Archive for the ‘Natter’ Category

English spelling

Saturday, 14 January, 2017

I was thinking I should post more stuff here. So I’ll try to add some things that I’d consider for Twitter, but which are too long to tweet. First off the bat:

I was reading a thread in the IWC forums that turned to discussing English spelling, and how terrible the “i before e except after c” rule is, and how it makes people actually mis-spell words sometimes.

Now I’ve been a native English speaker all my life and I’m a pretty good speller, but there are still some words I have trouble spelling. And of course if you were to say a word I was unfamiliar with and asked me to spell it, I’d pretty much just be guessing.

On the other hand, I’ve been learning Italian for just a few years. One of the exercises I do is listen to a computer generated voice reading Italian sentences, and transcribe them by typing them out in Italian (there are also different exercises where I translate into English). And as long as I listen carefully enough, I can always get the Italian spelling correct, even if it’s a word I’ve never heard before.

Banking over the phone

Tuesday, 30 April, 2013

Stupid bank. My Visa debit card expired today. I’d expected a new one to arrive in the mail, but no sign of it. So I phoned the bank…

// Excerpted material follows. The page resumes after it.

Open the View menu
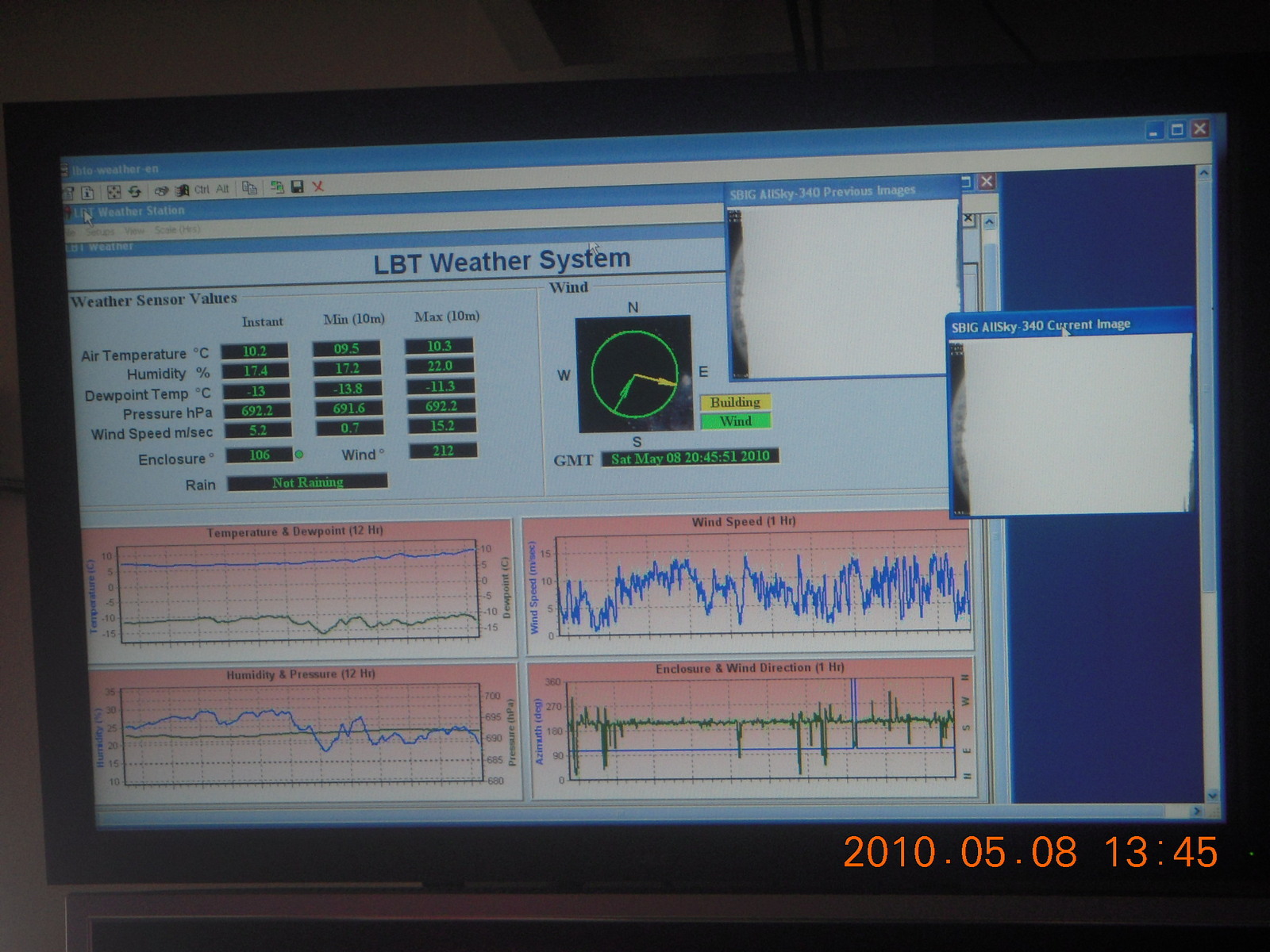The image size is (1270, 952). point(134,230)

Navigated a maze of numbered options, and when none of the options matched my problem I picked the closest thing. When I finally got a human, he told me I had reached the wrong department and transferred me…

I got a guy whose voice was horribly distorted so I had to ask him to repeat every second thing he said. (It turned out later when my wife was talking to him to lodge a complaint, that he was in the Philippines. His English was fine, but the international phone line was dreadful.)

I told him I hadn’t received a replacement Visa card. He asked me to have my six-digit personal banking ID number ready and he would switch to a system so I could key it in. “Six digit ID number? Do I have one of those? Let me check my big list of ID stuff…” I checked but couldn’t find any number like that associated with my bank account. The guy then said I had two options: go into a branch, or he would ask me a series of security questions. I figured if I fail the security questions I can go into a branch anyway, so said go ahead.

He asked my full name, Visa card number, card expiry date, my birthdate, my address, the year we opened the account, the branch the account was opened at, the approximate current balance in the account, and details of a recent transaction. I answered all of these questions, including the exact amount, date, ATM location, and reported balance on our last ATM withdrawal, which was just yesterday. The guy then said sorry, the system had locked me out of accessing my account.

I had kind of expected this, since I’ve had similar experiences dealing with this bank before, so I just said I’d go into a branch. <sigh>

Rain, Rain, Rain. Outlook: More Rain

Thursday, 1 March, 2012

Sheesh, what a summer. To any tourist who visited Sydney this summer and expected some nice weather: I’m sorry. Truly and deeply sorry.

It is, of course, pouring rain right now. The 28-day weather outlook is: Rain. Every. Single. Day.

Half the state is either flooded or in danger of going under some time in the next 24 hours, including many Sydney suburbs. Parts of the state have received a third or more of their annual average rainfall in February alone. The forecast for the next 24 hours is up to 140 mm more rain in some areas. Warragamba Dam, Sydney’s main reservoir, is at capacity and expected to overflow within the next few hours. (The stupid thing about this being that a few years ago, when we thought the drought would never break, the government contracted for a huge water desalination plant in Sydney. And now they can’t turn it off because then the government would be liable for tens of millions of dollars of damages for breach of contract to the contractor. So instead we’re paying them to waste energy generating fresh water which is pumped into our water supply – thus making the dam overflow more and generating floods along the river valley.)

And despite all this rain, the weather has finally warmed up. It was wet today, but also 30°C and sauna-like humidity. It felt like Bangkok, seriously. It’s thick, heavy, sticky, steamy, tropical rain that penetrates to the skin despite not even hitting you. It’s 8:30pm now, and I’m sitting here inside my home, and sweat is literally dripping down my face because it’s so damn humid.

Counting

Thursday, 18 August, 2011

Why do computer scientists insist we start counting at 0, and then put “0” after “9” on the keyboard??

Rain

Thursday, 21 July, 2011

Wow, it’s wet outside. I haven’t been out in rain that heavy in a year or two, at least. I was dry when I got off the train, literally 2 minutes walk from home. I had a heavy knee-length raincoat and an umbrella. By the time I got home, I was soaked through to the knees.

Sydney has had 160 mm of rain in the past 48 hours. There’s an enormous subtropical storm of some sort hanging off the coast. Apparently the swells out to sea are 10 metres, and waves up to 5 metres are hitting Sydney beaches.